Résumé de la décision
Mme A B, ressortissante géorgienne, a contesté un arrêté du préfet du Morbihan qui refusait son titre de séjour, lui imposait une obligation de quitter le territoire français dans un délai de trente jours, et fixait son pays de destination. Le tribunal administratif de Rennes a rejeté sa demande d'annulation par un jugement du 6 juillet 2023. En appel, Mme B a demandé l'annulation de ce jugement et de l'arrêté préfectoral, ainsi qu'une injonction au préfet de réexaminer sa situation. La cour a rejeté sa requête, considérant qu'elle était manifestement dépourvue de fondement.
Arguments pertinents
1. État de santé de l'enfant : La cour a souligné que l'avis médical de l'Office français de l'immigration et de l'intégration (OFII) indiquait que l'état de santé du fils de Mme B pouvait être pris en charge dans son pays d'origine. La cour a noté que les documents fournis en appel n'étaient pas suffisants pour contredire cet avis, ce qui a conduit à conclure que le préfet n'avait pas méconnu les dispositions de l'article L. 425-10 du Code de l'entrée et du séjour des étrangers et du droit d'asile.
2. Invoquer l'état de santé pour l'éloignement : La cour a également rejeté l'argument selon lequel l'état de santé de l'enfant de Mme B justifiait l'annulation de la mesure d'éloignement, affirmant que cet argument ne pouvait pas être utilement invoqué.
3. Absence d'éléments nouveaux : La cour a écarté les moyens tirés de la violation des droits garantis par la Convention européenne des droits de l'homme et la Convention internationale relative aux droits de l'enfant, en précisant que Mme B n'avait pas apporté d'éléments nouveaux en appel.
Interprétations et citations légales
1. Code de l'entrée et du séjour des étrangers et du droit d'asile - Article L. 425-10 : Cet article stipule que le préfet doit prendre en compte l'état de santé des personnes concernées lors de l'examen des demandes de titre de séjour. La cour a interprété cet article en considérant que l'avis de l'OFII était suffisant pour justifier le refus de titre de séjour.
2. Code de l'entrée et du séjour des étrangers et du droit d'asile - Article L. 611-3 : Cet article énonce les conditions dans lesquelles une mesure d'éloignement peut être contestée. La cour a noté que Mme B ne pouvait pas invoquer l'état de santé de son enfant pour contester la mesure d'éloignement, ce qui montre une interprétation stricte des conditions d'application de cet article.

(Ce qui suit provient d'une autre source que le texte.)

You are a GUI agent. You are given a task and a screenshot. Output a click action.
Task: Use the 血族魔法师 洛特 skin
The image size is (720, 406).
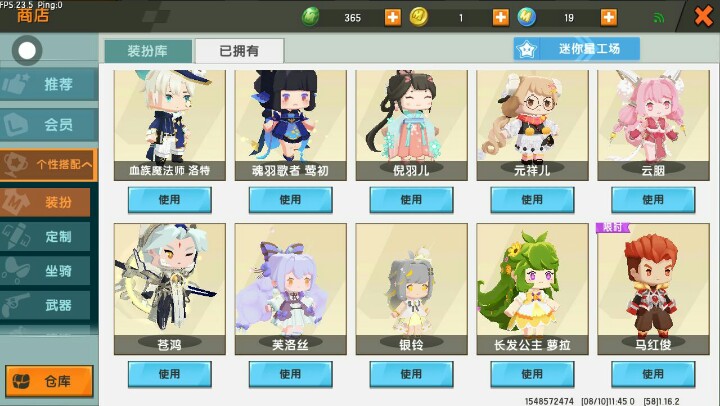click(x=169, y=200)
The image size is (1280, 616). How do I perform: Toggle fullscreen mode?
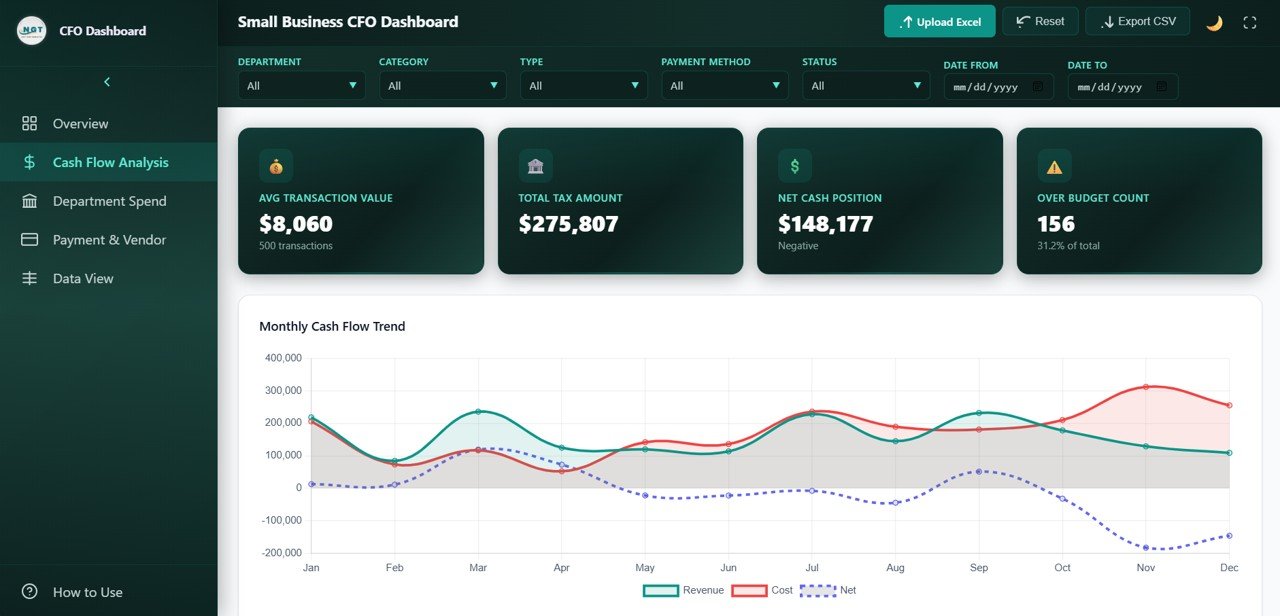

3. Convention européenne de sauvegarde des droits de l'homme et des libertés fondamentales - Article 8 : Cet article protège le droit au respect de la vie privée et familiale. La cour a rejeté l'argument selon lequel la décision du préfet violait cet article, en soulignant l'absence d'éléments nouveaux.
4. Convention internationale relative aux droits de l'enfant - Article 3 : Cet article stipule que l'intérêt supérieur de l'enfant doit être une considération primordiale. La cour a estimé que cet intérêt n'était pas suffisamment démontré par Mme B pour justifier l'annulation de la mesure d'éloignement.
En conclusion, la cour a jugé que la requête de Mme B était manifestement dépourvue de fondement, en se basant sur des avis médicaux et des interprétations strictes des textes législatifs et conventionnels.